The European Commission’s seemingly ill-fated vision for a new Electronic Communications Code could be viewed as a triumph of short-termism; of EU member states being allowed to continue pushing their own narrow interests at the expense of a more connected Europe and of 5G in general (whatever that turns out to be).
But many in Brussels have told PolicyTracker that member states must now work with the Commission and Parliament and make good on their commitments to 5G. Indeed, the EU’s national governments committed to doing that when they met in August and ministers and leaders who keep banging the 5G drum domestically will need to show willing.
What will the compromise on the Electronic Communications Code look like? It could be that member states, who have already accepted a common deadline for the release of the 700 MHz band, can be persuaded that further binding deadlines for the release of spectrum for mobile are worthwhile.

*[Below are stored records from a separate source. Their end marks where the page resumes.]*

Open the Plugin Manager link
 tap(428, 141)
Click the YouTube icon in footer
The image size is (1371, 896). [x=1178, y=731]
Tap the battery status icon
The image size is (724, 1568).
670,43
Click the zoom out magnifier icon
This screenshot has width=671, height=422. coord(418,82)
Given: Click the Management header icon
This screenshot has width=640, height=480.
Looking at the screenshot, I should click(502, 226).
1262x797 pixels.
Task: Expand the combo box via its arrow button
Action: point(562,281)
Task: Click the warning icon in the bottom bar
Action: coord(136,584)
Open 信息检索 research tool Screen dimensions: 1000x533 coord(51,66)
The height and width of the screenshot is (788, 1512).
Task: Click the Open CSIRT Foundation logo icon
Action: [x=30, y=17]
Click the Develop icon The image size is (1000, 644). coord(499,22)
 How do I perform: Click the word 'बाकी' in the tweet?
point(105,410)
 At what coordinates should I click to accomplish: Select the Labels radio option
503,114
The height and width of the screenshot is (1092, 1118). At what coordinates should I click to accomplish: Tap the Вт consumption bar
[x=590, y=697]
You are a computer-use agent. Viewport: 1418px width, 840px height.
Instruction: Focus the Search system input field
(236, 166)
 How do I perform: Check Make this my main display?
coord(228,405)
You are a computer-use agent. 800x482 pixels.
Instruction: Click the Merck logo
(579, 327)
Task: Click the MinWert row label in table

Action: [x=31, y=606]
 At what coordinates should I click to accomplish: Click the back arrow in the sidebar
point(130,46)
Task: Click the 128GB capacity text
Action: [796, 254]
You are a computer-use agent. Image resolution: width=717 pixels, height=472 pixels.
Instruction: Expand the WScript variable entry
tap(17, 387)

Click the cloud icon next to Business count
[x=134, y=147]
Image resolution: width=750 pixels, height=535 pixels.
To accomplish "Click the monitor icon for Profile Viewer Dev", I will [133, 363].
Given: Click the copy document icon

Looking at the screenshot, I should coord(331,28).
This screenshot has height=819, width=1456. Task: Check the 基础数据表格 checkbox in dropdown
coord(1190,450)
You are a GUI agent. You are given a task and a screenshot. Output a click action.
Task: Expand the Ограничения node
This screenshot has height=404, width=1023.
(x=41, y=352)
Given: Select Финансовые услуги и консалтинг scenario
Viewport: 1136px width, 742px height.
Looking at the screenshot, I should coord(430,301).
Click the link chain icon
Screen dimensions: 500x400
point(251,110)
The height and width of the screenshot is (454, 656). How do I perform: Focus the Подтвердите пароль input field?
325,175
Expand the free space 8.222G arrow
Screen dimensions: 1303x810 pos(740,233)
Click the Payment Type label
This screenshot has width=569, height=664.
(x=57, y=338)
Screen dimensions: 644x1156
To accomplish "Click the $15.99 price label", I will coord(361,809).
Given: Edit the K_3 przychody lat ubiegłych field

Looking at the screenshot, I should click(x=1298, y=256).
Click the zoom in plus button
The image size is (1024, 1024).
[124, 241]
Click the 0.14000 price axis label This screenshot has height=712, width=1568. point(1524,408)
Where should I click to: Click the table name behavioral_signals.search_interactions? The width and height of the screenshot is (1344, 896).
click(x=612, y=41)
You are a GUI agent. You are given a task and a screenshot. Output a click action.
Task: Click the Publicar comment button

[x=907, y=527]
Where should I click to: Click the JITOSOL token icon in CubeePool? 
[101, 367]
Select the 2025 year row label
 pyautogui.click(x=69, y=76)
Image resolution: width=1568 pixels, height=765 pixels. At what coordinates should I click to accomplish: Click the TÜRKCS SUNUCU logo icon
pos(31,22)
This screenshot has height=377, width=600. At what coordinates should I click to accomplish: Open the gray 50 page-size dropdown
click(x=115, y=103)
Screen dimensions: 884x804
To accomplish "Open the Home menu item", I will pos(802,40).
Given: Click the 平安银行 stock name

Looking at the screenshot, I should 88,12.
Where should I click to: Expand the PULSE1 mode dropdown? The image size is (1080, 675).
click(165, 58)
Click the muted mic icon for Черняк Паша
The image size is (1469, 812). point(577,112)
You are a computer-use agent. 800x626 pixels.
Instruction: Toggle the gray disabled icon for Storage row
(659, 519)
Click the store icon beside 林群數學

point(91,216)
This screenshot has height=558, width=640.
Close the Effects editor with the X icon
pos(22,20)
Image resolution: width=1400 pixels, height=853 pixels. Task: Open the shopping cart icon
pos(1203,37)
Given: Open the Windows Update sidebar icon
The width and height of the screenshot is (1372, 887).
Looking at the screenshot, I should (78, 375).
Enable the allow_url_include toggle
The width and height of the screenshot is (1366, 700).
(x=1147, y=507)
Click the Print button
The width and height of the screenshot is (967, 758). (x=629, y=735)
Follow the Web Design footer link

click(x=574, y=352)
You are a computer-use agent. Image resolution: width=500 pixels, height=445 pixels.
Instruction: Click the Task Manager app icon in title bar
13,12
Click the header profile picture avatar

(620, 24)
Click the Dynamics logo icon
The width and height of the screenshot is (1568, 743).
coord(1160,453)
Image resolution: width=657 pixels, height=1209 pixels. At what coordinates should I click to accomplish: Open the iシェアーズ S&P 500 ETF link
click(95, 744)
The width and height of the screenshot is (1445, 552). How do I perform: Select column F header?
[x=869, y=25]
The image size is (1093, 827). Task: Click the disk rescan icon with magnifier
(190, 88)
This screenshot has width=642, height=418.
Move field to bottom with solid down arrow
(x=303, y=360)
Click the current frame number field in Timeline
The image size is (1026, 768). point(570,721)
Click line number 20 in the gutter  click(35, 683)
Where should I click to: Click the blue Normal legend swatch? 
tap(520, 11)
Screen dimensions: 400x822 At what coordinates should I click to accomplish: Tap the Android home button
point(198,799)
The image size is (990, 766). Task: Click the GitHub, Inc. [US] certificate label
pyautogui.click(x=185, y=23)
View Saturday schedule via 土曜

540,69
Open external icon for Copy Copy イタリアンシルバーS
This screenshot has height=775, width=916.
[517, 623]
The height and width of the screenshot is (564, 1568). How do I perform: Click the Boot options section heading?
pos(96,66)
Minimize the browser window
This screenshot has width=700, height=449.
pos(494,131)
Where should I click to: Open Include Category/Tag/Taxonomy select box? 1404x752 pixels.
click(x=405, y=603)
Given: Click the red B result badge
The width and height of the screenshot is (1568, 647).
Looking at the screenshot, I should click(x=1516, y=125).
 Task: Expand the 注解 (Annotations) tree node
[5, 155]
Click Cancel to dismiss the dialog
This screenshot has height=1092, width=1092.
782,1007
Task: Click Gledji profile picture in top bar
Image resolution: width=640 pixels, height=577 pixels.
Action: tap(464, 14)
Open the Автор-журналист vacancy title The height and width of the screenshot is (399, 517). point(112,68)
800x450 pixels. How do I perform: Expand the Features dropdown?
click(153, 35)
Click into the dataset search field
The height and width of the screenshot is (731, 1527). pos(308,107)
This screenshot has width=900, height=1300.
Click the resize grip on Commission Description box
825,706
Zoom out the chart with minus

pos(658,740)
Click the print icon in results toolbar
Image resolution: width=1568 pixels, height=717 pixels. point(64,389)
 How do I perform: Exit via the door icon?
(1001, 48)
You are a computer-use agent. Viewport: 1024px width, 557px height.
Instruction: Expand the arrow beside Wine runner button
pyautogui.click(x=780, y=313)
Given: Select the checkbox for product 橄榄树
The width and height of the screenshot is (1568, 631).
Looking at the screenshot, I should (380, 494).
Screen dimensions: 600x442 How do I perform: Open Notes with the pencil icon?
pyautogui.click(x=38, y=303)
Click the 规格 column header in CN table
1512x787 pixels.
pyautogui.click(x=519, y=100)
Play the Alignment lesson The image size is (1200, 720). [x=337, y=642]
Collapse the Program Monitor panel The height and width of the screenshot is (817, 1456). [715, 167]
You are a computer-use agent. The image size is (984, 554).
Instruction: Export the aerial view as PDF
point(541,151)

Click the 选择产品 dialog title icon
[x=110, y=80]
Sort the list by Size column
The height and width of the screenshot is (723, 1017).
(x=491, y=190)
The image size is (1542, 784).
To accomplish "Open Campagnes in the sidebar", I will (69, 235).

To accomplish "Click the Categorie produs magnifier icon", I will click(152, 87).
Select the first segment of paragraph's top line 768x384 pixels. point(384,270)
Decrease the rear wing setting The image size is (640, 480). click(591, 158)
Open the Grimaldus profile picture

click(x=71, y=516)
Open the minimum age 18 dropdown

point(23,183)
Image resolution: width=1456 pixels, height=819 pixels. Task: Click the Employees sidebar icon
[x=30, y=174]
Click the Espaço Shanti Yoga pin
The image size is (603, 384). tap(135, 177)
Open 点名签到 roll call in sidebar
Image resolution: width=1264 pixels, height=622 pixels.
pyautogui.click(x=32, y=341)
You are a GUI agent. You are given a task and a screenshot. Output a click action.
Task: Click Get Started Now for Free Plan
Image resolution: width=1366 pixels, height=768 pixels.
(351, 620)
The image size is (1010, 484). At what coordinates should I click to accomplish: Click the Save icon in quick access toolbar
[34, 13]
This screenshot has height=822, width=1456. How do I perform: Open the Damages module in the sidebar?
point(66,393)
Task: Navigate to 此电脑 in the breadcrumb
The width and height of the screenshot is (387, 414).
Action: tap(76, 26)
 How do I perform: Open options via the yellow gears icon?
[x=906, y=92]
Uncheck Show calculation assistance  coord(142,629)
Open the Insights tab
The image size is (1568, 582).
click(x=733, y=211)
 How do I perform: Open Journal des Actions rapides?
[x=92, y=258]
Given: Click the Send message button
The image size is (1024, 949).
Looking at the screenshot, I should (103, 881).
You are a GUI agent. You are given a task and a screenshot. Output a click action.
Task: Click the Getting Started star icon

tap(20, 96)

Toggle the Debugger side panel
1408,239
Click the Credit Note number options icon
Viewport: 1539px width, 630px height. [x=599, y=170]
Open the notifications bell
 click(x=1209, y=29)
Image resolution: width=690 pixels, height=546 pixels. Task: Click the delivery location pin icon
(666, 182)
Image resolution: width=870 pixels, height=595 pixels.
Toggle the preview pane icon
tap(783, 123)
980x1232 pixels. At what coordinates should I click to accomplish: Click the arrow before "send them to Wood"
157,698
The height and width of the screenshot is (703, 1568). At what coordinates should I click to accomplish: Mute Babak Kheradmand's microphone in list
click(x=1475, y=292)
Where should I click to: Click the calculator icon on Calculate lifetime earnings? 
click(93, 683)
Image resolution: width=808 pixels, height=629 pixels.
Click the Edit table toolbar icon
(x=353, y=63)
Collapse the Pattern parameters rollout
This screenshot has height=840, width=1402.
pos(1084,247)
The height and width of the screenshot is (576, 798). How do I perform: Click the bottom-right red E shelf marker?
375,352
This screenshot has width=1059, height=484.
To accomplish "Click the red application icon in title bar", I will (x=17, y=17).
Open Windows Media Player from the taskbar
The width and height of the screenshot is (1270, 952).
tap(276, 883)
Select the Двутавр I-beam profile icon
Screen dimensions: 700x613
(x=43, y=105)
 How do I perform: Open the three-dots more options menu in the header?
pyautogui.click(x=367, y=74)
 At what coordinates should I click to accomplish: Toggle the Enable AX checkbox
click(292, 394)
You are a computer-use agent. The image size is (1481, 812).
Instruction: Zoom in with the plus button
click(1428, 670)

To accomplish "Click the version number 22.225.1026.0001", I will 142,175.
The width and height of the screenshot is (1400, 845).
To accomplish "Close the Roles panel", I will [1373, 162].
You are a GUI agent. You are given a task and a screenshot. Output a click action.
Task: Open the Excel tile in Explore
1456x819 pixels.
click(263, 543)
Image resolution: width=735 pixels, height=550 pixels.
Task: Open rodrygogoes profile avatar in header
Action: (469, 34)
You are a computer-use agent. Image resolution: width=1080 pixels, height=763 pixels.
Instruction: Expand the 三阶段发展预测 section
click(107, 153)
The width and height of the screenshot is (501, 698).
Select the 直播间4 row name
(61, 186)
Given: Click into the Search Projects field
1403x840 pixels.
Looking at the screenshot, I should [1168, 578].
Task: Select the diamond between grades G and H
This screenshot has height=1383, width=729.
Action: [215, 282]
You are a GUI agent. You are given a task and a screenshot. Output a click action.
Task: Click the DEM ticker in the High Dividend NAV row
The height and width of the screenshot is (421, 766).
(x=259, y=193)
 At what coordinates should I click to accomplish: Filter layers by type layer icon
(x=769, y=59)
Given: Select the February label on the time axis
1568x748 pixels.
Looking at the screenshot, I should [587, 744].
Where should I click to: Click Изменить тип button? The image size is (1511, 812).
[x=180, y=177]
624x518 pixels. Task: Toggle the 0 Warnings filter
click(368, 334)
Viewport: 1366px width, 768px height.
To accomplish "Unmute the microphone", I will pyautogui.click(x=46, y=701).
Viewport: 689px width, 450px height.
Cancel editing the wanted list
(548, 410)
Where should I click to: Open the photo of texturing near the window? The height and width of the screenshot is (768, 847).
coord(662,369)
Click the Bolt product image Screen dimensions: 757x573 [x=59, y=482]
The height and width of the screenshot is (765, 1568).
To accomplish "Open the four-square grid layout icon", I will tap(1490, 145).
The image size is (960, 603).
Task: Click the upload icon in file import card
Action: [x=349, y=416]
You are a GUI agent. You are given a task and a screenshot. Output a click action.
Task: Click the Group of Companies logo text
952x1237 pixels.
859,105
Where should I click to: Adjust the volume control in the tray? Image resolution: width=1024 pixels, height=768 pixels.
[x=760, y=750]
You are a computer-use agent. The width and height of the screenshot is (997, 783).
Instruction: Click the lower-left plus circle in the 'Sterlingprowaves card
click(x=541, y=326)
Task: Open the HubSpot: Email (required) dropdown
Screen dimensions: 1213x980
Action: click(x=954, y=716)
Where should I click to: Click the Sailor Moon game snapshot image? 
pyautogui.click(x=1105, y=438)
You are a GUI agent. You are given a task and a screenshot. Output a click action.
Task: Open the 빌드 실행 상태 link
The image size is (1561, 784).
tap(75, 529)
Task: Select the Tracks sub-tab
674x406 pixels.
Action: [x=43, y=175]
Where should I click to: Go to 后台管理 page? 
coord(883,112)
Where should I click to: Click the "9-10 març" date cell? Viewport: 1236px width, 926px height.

For those convinced of the case for 5G, 3.4-3.8 GHz and 26 GHz – those bands identified by the Radio Spectrum Policy Group (RSPG) as Europe’s 5G frequencies – would benefit from a harmonised release.
The RSPG is ramping up the sharing of best practices for spectrum auctions, even if it is resistant to participation from operators and other industry players. Meanwhile, CEPT is busy setting technical conditions for the 5G bands.
The bedrock of a harmonised spectrum release platform is in place and it could help with future generations of mobile. The Council needs to concede something in the upcoming discussions with the other European institutions – perhaps this could be it.